§ What you are asked to do: Give every line of the items below as a numbered list, leaving out blank lines.
━━━━━ Data for processing
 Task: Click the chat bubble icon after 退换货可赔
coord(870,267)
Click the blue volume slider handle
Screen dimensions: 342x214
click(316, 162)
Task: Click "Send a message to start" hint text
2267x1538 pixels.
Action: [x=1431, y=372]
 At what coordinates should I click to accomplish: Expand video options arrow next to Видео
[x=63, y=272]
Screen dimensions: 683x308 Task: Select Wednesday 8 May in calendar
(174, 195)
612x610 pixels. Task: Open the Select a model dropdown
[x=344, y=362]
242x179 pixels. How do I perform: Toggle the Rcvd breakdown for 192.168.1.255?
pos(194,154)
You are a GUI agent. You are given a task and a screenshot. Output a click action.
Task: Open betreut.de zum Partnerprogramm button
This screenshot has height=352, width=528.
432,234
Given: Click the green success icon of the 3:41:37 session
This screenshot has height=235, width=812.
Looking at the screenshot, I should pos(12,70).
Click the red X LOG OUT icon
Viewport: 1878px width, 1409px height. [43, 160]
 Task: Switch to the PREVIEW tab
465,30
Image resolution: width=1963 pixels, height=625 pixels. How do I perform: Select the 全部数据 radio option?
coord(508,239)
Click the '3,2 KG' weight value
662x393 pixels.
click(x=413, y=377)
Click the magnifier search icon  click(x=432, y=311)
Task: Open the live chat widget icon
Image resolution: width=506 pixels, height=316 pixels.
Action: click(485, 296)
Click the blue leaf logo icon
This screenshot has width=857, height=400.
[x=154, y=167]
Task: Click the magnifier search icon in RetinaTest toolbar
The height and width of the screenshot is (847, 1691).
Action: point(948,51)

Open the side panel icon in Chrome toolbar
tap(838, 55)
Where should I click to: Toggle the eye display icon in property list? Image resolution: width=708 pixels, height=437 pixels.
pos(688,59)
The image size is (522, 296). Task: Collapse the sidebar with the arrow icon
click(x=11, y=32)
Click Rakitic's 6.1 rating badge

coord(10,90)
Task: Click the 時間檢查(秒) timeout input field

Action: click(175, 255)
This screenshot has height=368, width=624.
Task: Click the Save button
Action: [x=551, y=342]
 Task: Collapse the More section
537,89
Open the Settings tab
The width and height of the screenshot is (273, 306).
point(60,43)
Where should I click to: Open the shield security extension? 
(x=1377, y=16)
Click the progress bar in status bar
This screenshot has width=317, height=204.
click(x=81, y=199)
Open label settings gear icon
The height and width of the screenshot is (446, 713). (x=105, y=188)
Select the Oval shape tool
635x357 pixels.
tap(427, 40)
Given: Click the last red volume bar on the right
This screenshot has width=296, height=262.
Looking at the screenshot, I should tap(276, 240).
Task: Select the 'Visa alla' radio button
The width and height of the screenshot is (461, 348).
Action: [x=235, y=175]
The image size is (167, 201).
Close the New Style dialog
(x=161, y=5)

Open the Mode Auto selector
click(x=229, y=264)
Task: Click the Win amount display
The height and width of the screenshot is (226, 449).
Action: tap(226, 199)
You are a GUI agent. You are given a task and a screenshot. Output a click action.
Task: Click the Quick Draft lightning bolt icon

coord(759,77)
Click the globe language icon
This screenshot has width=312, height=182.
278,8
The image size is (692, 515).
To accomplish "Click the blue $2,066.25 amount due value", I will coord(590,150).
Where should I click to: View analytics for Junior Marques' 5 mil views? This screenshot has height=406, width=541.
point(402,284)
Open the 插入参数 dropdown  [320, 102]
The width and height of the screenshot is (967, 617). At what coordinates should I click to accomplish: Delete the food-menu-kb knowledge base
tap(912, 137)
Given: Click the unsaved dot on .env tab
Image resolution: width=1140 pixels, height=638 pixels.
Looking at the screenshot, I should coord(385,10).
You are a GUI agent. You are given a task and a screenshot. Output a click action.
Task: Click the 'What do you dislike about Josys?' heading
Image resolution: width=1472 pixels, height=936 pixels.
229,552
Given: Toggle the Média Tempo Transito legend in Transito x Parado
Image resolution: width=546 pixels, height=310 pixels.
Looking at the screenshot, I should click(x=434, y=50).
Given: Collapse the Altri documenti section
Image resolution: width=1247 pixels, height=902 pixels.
━━━━━━━━━━
§ Response to this exercise:
1.  Task: Click the chat bubble icon after 退换货可赔
2. coord(870,267)
3. Click the blue volume slider handle
4. Screen dimensions: 342x214
5. click(316, 162)
6. Task: Click "Send a message to start" hint text
7. 2267x1538 pixels.
8. Action: [x=1431, y=372]
9.  At what coordinates should I click to accomplish: Expand video options arrow next to Видео
10. [x=63, y=272]
11. Screen dimensions: 683x308 Task: Select Wednesday 8 May in calendar
12. (174, 195)
13. 612x610 pixels. Task: Open the Select a model dropdown
14. [x=344, y=362]
15. 242x179 pixels. How do I perform: Toggle the Rcvd breakdown for 192.168.1.255?
16. pos(194,154)
17. You are a GUI agent. You are given a task and a screenshot. Output a click action.
18. Task: Open betreut.de zum Partnerprogramm button
19. This screenshot has height=352, width=528.
20. 432,234
21. Given: Click the green success icon of the 3:41:37 session
22. This screenshot has height=235, width=812.
23. Looking at the screenshot, I should pos(12,70).
24. Click the red X LOG OUT icon
25. Viewport: 1878px width, 1409px height. [43, 160]
26.  Task: Switch to the PREVIEW tab
27. 465,30
28. Image resolution: width=1963 pixels, height=625 pixels. How do I perform: Select the 全部数据 radio option?
29. coord(508,239)
30. Click the '3,2 KG' weight value
31. 662x393 pixels.
32. click(x=413, y=377)
33. Click the magnifier search icon  click(x=432, y=311)
34. Task: Open the live chat widget icon
35. Image resolution: width=506 pixels, height=316 pixels.
36. Action: click(485, 296)
37. Click the blue leaf logo icon
38. This screenshot has width=857, height=400.
39. [x=154, y=167]
40. Task: Click the magnifier search icon in RetinaTest toolbar
41. The height and width of the screenshot is (847, 1691).
42. Action: point(948,51)
43. Open the side panel icon in Chrome toolbar
44. tap(838, 55)
45. Where should I click to: Toggle the eye display icon in property list? Image resolution: width=708 pixels, height=437 pixels.
46. pos(688,59)
47. The image size is (522, 296). Task: Collapse the sidebar with the arrow icon
48. click(x=11, y=32)
49. Click Rakitic's 6.1 rating badge
50. coord(10,90)
51. Task: Click the 時間檢查(秒) timeout input field
52. Action: click(175, 255)
53. This screenshot has height=368, width=624.
54. Task: Click the Save button
55. Action: [x=551, y=342]
56.  Task: Collapse the More section
57. 537,89
58. Open the Settings tab
59. The width and height of the screenshot is (273, 306).
60. point(60,43)
61. Where should I click to: Open the shield security extension? 
62. (x=1377, y=16)
63. Click the progress bar in status bar
64. This screenshot has width=317, height=204.
65. click(x=81, y=199)
66. Open label settings gear icon
67. The height and width of the screenshot is (446, 713). (x=105, y=188)
68. Select the Oval shape tool
69. 635x357 pixels.
70. tap(427, 40)
71. Given: Click the last red volume bar on the right
72. This screenshot has width=296, height=262.
73. Looking at the screenshot, I should tap(276, 240).
74. Task: Select the 'Visa alla' radio button
75. The width and height of the screenshot is (461, 348).
76. Action: [x=235, y=175]
77. The image size is (167, 201).
78. Close the New Style dialog
79. (x=161, y=5)
80. Open the Mode Auto selector
81. click(x=229, y=264)
82. Task: Click the Win amount display
83. The height and width of the screenshot is (226, 449).
84. Action: tap(226, 199)
85. You are a GUI agent. You are given a task and a screenshot. Output a click action.
86. Task: Click the Quick Draft lightning bolt icon
87. coord(759,77)
88. Click the globe language icon
89. This screenshot has width=312, height=182.
90. 278,8
91. The image size is (692, 515).
92. To accomplish "Click the blue $2,066.25 amount due value", I will coord(590,150).
93. Where should I click to: View analytics for Junior Marques' 5 mil views? This screenshot has height=406, width=541.
94. point(402,284)
95. Open the 插入参数 dropdown  [320, 102]
96. The width and height of the screenshot is (967, 617). At what coordinates should I click to accomplish: Delete the food-menu-kb knowledge base
97. tap(912, 137)
98. Given: Click the unsaved dot on .env tab
99. Image resolution: width=1140 pixels, height=638 pixels.
100. Looking at the screenshot, I should coord(385,10).
101. You are a GUI agent. You are given a task and a screenshot. Output a click action.
102. Task: Click the 'What do you dislike about Josys?' heading
103. Image resolution: width=1472 pixels, height=936 pixels.
104. 229,552
105. Given: Toggle the Média Tempo Transito legend in Transito x Parado
106. Image resolution: width=546 pixels, height=310 pixels.
107. Looking at the screenshot, I should click(x=434, y=50).
108. Given: Collapse the Altri documenti section
109. Image resolution: width=1247 pixels, height=902 pixels.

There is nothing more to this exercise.